Chinese Landscape Ink Paintings
Post date: Apr 20, 2014 3:35:06 PM
In an attempt to teach atmospheric perspective I do ink paintings with my Design 2 students. It's a pretty challenging assignment given the considerable amount of skill it takes to paint or draw with the cheap floppy animal hair brushes that are traditional for this type of painting but aren't the best quality. We do not use rice paper either so the surface isn't really ideal. That aside, some students do get it and produce some interesting results. Just watching them I kind of know what it will take to get them to produce more impressive results. It truly is an art-form unto itself and requires years of practice for even the most basic strokes.
The examples below just show a simple mastery of the basics of atmospheric perspective, which is what I stress with this assignment. Students are asked to water their ink down and paint less details as objects like mountains recede into the background. Most are able to do this but don't catch on to the standard conventions of Chinese composition. I guess I'm just blind for thinking I can show them a composition and they'll catch on. To me it's so simple, the way the mountains stagger just so, how the organic rocky crags form and the natural way everything appears.

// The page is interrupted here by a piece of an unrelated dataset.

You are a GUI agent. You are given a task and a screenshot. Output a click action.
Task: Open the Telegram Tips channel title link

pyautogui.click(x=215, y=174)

Most of my students revert to what I can only call "primitive westernized" conceptions of landscapes. It's like they're all in grade school again painting or drawing their family in front of their house. I see suns, no attempt to stagger forms, rigid flatness, straight lines in natural forms, and a whole mess of other contrary forms. It is literally the difference between a straight and slightly jagged line. I've shown them countless times, and every example I provide is in the Chinese style yet some will revert to old habits. I think I need to break it down, like break it all down, and just have them practice each basic form once or several times in kind of a worksheet setup. For the past two times I've taught this they've had free reign in their practice so I think I need to rigidly apply the rules, then set them loose. Or maybe just figured out western versions of each subject and just focus on the atmospheric qualities. Either way I sacrifice time or culture.